==== The input ====
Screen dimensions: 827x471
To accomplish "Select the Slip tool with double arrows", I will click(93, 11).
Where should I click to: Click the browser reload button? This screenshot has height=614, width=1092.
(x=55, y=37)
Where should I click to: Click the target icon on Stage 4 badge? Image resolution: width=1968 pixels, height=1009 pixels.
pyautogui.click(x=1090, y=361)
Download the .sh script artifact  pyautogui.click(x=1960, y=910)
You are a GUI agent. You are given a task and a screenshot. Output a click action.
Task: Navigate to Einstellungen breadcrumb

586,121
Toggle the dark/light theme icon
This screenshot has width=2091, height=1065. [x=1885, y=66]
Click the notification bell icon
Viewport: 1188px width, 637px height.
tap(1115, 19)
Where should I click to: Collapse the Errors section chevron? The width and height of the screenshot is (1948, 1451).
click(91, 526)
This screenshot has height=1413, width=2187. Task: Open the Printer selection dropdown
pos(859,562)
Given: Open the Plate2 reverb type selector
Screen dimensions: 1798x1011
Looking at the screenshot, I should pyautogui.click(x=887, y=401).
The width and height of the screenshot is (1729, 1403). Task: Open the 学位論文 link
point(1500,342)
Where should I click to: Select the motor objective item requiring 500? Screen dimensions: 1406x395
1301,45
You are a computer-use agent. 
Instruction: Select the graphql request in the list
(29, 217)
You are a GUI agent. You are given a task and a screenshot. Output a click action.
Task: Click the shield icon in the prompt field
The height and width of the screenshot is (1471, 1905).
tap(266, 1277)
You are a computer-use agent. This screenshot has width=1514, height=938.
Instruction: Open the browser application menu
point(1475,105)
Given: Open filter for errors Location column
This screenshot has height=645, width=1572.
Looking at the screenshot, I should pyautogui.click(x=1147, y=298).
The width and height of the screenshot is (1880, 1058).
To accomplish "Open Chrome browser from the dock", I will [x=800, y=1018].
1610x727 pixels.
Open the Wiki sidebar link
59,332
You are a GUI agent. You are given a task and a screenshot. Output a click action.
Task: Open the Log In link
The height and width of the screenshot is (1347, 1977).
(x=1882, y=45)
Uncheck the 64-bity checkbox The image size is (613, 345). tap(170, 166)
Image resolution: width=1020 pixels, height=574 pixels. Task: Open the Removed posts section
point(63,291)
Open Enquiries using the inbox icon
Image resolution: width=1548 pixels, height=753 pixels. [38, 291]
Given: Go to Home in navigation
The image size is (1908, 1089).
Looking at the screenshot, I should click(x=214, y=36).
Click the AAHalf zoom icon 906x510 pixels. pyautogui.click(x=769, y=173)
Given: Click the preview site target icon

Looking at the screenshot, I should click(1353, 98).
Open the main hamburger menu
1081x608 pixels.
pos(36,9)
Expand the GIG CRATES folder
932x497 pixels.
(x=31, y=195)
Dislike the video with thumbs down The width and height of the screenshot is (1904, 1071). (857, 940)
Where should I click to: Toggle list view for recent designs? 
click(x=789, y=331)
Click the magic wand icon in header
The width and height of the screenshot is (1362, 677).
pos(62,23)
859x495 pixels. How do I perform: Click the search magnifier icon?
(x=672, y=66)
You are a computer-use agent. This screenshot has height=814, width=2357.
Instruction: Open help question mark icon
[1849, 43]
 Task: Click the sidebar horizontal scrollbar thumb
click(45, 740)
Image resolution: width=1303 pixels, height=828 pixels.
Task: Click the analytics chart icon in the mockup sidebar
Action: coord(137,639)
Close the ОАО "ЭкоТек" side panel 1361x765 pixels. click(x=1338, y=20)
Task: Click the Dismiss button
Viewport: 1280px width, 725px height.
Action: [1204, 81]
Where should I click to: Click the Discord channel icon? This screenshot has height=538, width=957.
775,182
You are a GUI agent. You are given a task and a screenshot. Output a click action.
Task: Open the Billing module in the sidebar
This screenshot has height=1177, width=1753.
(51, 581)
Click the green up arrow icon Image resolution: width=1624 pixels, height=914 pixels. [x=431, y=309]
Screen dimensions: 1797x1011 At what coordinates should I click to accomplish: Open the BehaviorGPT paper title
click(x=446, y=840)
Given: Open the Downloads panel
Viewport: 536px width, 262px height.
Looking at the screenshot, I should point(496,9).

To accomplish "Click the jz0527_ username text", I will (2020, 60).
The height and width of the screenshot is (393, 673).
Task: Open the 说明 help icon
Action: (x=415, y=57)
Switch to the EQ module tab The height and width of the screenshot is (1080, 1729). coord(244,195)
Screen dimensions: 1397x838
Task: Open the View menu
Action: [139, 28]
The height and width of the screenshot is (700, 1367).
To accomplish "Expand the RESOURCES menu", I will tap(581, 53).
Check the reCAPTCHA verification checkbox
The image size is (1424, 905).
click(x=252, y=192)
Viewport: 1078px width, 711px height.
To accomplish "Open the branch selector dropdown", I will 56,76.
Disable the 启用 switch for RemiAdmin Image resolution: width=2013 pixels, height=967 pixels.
====
**Task to carry out:** Reproduce all of the entries verbatim.

**Solved exercise:**
Screen dimensions: 827x471
To accomplish "Select the Slip tool with double arrows", I will click(93, 11).
Where should I click to: Click the browser reload button? This screenshot has height=614, width=1092.
(x=55, y=37)
Where should I click to: Click the target icon on Stage 4 badge? Image resolution: width=1968 pixels, height=1009 pixels.
pyautogui.click(x=1090, y=361)
Download the .sh script artifact  pyautogui.click(x=1960, y=910)
You are a GUI agent. You are given a task and a screenshot. Output a click action.
Task: Navigate to Einstellungen breadcrumb

586,121
Toggle the dark/light theme icon
This screenshot has width=2091, height=1065. [x=1885, y=66]
Click the notification bell icon
Viewport: 1188px width, 637px height.
tap(1115, 19)
Where should I click to: Collapse the Errors section chevron? The width and height of the screenshot is (1948, 1451).
click(91, 526)
This screenshot has height=1413, width=2187. Task: Open the Printer selection dropdown
pos(859,562)
Given: Open the Plate2 reverb type selector
Screen dimensions: 1798x1011
Looking at the screenshot, I should pyautogui.click(x=887, y=401).
The width and height of the screenshot is (1729, 1403). Task: Open the 学位論文 link
point(1500,342)
Where should I click to: Select the motor objective item requiring 500? Screen dimensions: 1406x395
1301,45
You are a computer-use agent. 
Instruction: Select the graphql request in the list
(29, 217)
You are a GUI agent. You are given a task and a screenshot. Output a click action.
Task: Click the shield icon in the prompt field
The height and width of the screenshot is (1471, 1905).
tap(266, 1277)
You are a computer-use agent. This screenshot has width=1514, height=938.
Instruction: Open the browser application menu
point(1475,105)
Given: Open filter for errors Location column
This screenshot has height=645, width=1572.
Looking at the screenshot, I should pyautogui.click(x=1147, y=298).
The width and height of the screenshot is (1880, 1058).
To accomplish "Open Chrome browser from the dock", I will [x=800, y=1018].
1610x727 pixels.
Open the Wiki sidebar link
59,332
You are a GUI agent. You are given a task and a screenshot. Output a click action.
Task: Open the Log In link
The height and width of the screenshot is (1347, 1977).
(x=1882, y=45)
Uncheck the 64-bity checkbox The image size is (613, 345). tap(170, 166)
Image resolution: width=1020 pixels, height=574 pixels. Task: Open the Removed posts section
point(63,291)
Open Enquiries using the inbox icon
Image resolution: width=1548 pixels, height=753 pixels. [38, 291]
Given: Go to Home in navigation
The image size is (1908, 1089).
Looking at the screenshot, I should click(x=214, y=36).
Click the AAHalf zoom icon 906x510 pixels. pyautogui.click(x=769, y=173)
Given: Click the preview site target icon

Looking at the screenshot, I should click(1353, 98).
Open the main hamburger menu
1081x608 pixels.
pos(36,9)
Expand the GIG CRATES folder
932x497 pixels.
(x=31, y=195)
Dislike the video with thumbs down The width and height of the screenshot is (1904, 1071). (857, 940)
Where should I click to: Toggle list view for recent designs? 
click(x=789, y=331)
Click the magic wand icon in header
The width and height of the screenshot is (1362, 677).
pos(62,23)
859x495 pixels. How do I perform: Click the search magnifier icon?
(x=672, y=66)
You are a computer-use agent. This screenshot has height=814, width=2357.
Instruction: Open help question mark icon
[1849, 43]
 Task: Click the sidebar horizontal scrollbar thumb
click(45, 740)
Image resolution: width=1303 pixels, height=828 pixels.
Task: Click the analytics chart icon in the mockup sidebar
Action: coord(137,639)
Close the ОАО "ЭкоТек" side panel 1361x765 pixels. click(x=1338, y=20)
Task: Click the Dismiss button
Viewport: 1280px width, 725px height.
Action: [1204, 81]
Where should I click to: Click the Discord channel icon? This screenshot has height=538, width=957.
775,182
You are a GUI agent. You are given a task and a screenshot. Output a click action.
Task: Open the Billing module in the sidebar
This screenshot has height=1177, width=1753.
(51, 581)
Click the green up arrow icon Image resolution: width=1624 pixels, height=914 pixels. [x=431, y=309]
Screen dimensions: 1797x1011 At what coordinates should I click to accomplish: Open the BehaviorGPT paper title
click(x=446, y=840)
Given: Open the Downloads panel
Viewport: 536px width, 262px height.
Looking at the screenshot, I should point(496,9).

To accomplish "Click the jz0527_ username text", I will (2020, 60).
The height and width of the screenshot is (393, 673).
Task: Open the 说明 help icon
Action: (x=415, y=57)
Switch to the EQ module tab The height and width of the screenshot is (1080, 1729). coord(244,195)
Screen dimensions: 1397x838
Task: Open the View menu
Action: [139, 28]
The height and width of the screenshot is (700, 1367).
To accomplish "Expand the RESOURCES menu", I will tap(581, 53).
Check the reCAPTCHA verification checkbox
The image size is (1424, 905).
click(x=252, y=192)
Viewport: 1078px width, 711px height.
To accomplish "Open the branch selector dropdown", I will 56,76.
Disable the 启用 switch for RemiAdmin Image resolution: width=2013 pixels, height=967 pixels.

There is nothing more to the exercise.